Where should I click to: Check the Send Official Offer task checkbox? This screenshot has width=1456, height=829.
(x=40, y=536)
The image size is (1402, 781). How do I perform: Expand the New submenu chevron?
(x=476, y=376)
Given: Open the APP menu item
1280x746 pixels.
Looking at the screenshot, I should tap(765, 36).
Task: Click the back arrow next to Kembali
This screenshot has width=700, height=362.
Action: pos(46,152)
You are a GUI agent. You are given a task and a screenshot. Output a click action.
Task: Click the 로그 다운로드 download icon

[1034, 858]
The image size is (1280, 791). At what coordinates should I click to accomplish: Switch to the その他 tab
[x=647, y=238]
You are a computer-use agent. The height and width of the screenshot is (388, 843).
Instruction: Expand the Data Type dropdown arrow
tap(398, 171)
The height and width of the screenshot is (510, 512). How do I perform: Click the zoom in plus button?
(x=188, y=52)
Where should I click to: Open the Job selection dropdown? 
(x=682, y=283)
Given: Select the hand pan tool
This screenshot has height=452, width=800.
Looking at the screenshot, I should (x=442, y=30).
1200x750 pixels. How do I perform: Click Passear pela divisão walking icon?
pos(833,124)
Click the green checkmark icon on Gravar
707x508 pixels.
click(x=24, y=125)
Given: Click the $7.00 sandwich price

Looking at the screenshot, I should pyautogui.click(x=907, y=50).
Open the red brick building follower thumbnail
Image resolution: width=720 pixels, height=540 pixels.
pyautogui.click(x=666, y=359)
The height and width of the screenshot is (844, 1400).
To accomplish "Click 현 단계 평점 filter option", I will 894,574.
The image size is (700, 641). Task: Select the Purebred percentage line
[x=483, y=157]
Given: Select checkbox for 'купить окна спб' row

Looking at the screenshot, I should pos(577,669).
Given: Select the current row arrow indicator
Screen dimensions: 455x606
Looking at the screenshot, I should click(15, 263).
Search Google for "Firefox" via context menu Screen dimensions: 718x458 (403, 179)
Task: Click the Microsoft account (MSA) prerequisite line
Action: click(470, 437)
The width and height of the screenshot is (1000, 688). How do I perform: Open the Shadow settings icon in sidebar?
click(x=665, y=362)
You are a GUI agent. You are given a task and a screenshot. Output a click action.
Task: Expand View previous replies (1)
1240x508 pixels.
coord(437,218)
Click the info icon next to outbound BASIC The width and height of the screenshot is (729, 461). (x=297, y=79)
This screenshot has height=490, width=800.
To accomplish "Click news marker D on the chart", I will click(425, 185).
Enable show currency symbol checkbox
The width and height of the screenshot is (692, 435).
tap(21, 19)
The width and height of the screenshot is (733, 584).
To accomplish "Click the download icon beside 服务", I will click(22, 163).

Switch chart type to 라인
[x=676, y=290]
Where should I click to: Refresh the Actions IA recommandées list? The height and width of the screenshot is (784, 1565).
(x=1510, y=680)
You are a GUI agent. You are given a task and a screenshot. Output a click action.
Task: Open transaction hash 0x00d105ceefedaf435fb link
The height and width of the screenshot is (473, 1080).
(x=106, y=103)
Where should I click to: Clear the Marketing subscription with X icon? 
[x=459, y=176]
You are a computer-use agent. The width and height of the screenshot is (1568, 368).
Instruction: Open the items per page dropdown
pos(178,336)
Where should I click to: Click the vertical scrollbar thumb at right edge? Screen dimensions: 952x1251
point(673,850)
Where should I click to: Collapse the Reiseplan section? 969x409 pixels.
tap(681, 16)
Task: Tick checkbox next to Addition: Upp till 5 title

* **EXERCISE INSTRUCTIONS**
Up to and including the last line of the data, copy each line exactly, starting with the line that contains "Where should I click to: Collapse".

* **WRITTEN RESPONSE**
Where should I click to: Collapse the Reiseplan section? 969x409 pixels.
tap(681, 16)
Task: Tick checkbox next to Addition: Upp till 5 title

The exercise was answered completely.